Daily cases in India have gone past the 300,000 mark and industry experts are doubtful that the flight bans will be lifted soon.
Kuwait’s directorate general of civil aviation also announced on Friday that it had suspended all direct commercial flights coming from India, effective April 24 and until further notice.
UAE announced the suspension of all inbound flights for national and international carriers coming from India for a period of 10 days that can be extended, regional media reported.
Many Countries have banned flights from India. France has imposed mandatory quarantine for Indian passengers and the United States Centers for Disease Control (CDC) has advised against travel to India.
All you need to know to know about the flight ban, restrictions:
1) Australia: Prime Minister Scott Morrison said flights from India will be scaled back by 30 percent. He said India was now a “high risk” country and only those with the most urgent needs would be allowed to travel to and from India.
2) Canada: Canada on Thursday said it was banning all flights from India and Pakistan for 30 days due to the growing wave of COVID-19 cases in that region. The ban took effect on Friday.
3) UK: India was added to UK’s travel red list on April 23rd, effectively banning travel. UK’s Health Secretary Matt Hancock Hancock said the reason for this was the new ‘double-mutant strain of virus found in the country dubbed the ‘Indian variant.” British and Irish nationals can travel to the UK from India, but they must now isolate themselves in a government-approved hotel.
4) Hong Kong: On Tuesday last week, Hong Kong suspended all flights from India till May 3. The country has also suspended flights to and from Pakistan and the Philippines and made it mandatory for passengers to have a COVID-negative RTPCR result with them from a test done 72 hours before the journey.
5) US: US has issued a travel advisory for its people travelling to and from India. The body has asked citizens to avoid travelling to India. However, it has said that if anyone has to travel to India then he or she must get fully vaccinated.
6) Saudi Arabia: Saudi Arabia said that a halt to international flights will be lifted as of May 17, but will not apply to the countries with which travel is banned by a state committee tasked with tackling COVID-19 due to the outbreak of the virus, local media reported. The 20 countries on the ban list are Argentina, the UAE, France, Germany, the US, Indonesia, India, Japan, Ireland, Italy, Pakistan, Brazil, Portugal, the UK, Turkey, South Africa, Sweden, Switzerland, Lebanon, and Egypt.
7) UAE: Ban may stay, the inability of India to deal with the COVID fallout almost certainly means that this temporary UAE ban will be extended if things do not improve, said Saj Ahmad, chief analyst, StrategicAero Research.com, Regional media reported.
Airlines to endure losses
The loss of access to major markets such as UAE and UK will hit India’s airlines who had been relying on bubble agreements formed with those countries to ensure uninterrupted operations, regional media reported.
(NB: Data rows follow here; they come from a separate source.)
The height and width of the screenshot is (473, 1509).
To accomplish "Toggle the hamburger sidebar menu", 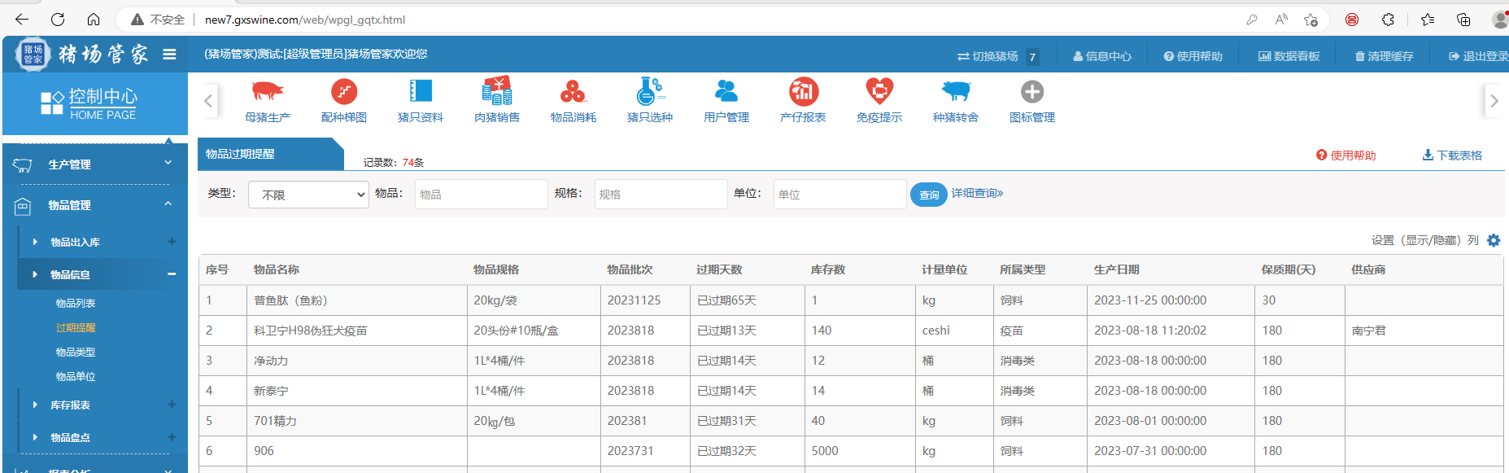I will pos(169,55).
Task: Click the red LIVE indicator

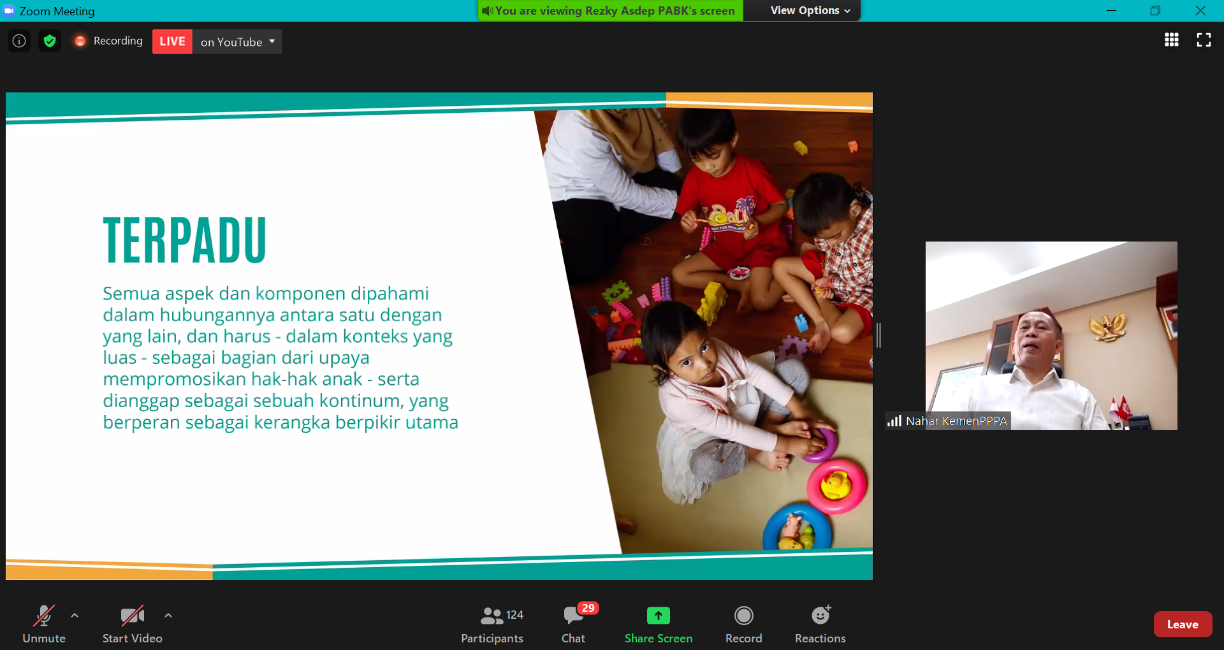Action: [172, 42]
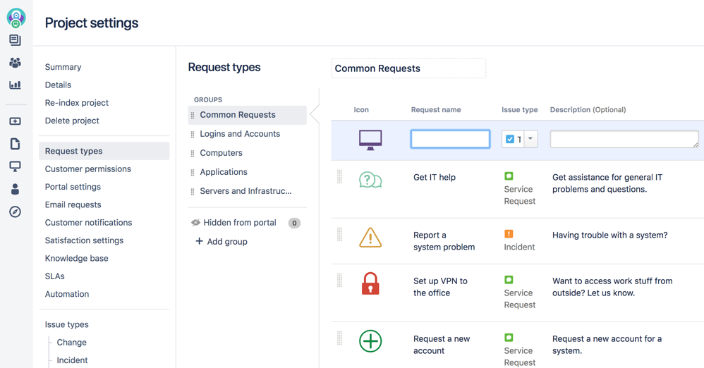Select Incident under Issue types tree
Screen dimensions: 704x368
(x=72, y=360)
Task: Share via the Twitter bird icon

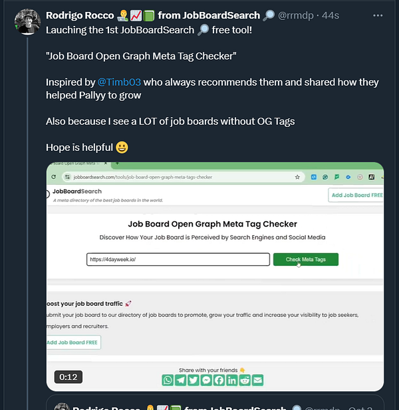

For Indian airlines, the UAE is a cash-rich market for them and any flight restrictions will simply batter them financially and add to the woes that the pandemic has already levelled at them. Coupled with the UK ban and India’s daily COVID cases and death rates spiraling out of control, it’s hard to see this ban being lifted in just ten days,” Ahmad added.
The new wave of flight restrictions and suspensions is going to hurt UAE and UK airlines as well.
Markets like the UK and India are a few of the largest key markets for the UAE carriers. Even though Gulf airlines were expected to be among the first in the region to recover due to rapid vaccination rates in UAE.
The airline business recovery is expected to be hampered by continued travel restrictions on many of the routes to emerging economies that are served through Gulf hub connections,” said the International Air Transport Association (IATA) in a recent report.